Stored entries
========
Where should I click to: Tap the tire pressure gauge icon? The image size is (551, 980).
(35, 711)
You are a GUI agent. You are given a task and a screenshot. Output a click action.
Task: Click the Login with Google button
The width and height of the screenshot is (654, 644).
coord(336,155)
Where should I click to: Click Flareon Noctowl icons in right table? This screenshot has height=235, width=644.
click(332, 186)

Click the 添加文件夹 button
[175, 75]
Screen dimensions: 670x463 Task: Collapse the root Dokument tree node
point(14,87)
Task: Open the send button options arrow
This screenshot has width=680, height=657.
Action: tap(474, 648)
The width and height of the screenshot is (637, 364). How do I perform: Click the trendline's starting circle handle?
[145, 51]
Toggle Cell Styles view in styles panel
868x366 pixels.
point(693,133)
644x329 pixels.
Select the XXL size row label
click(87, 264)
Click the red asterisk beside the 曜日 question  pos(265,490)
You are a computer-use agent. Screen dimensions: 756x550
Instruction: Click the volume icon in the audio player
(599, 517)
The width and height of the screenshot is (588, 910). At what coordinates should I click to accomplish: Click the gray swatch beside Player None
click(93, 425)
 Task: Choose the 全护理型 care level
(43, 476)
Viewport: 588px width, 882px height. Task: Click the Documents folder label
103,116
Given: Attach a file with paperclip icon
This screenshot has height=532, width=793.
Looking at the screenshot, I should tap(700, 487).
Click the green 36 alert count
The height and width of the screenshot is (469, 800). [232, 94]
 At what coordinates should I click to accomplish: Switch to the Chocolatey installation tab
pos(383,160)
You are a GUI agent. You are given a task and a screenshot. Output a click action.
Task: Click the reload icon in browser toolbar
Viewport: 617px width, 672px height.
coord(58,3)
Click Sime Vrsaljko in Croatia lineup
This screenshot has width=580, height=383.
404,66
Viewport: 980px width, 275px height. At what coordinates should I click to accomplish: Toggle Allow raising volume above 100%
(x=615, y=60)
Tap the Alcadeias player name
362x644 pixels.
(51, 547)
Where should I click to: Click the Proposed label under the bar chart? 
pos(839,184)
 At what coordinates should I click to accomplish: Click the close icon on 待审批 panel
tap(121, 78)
========
Check each line above for the string "with" and show the ones that have it.

Task: Click the Login with Google button
Given: Attach a file with paperclip icon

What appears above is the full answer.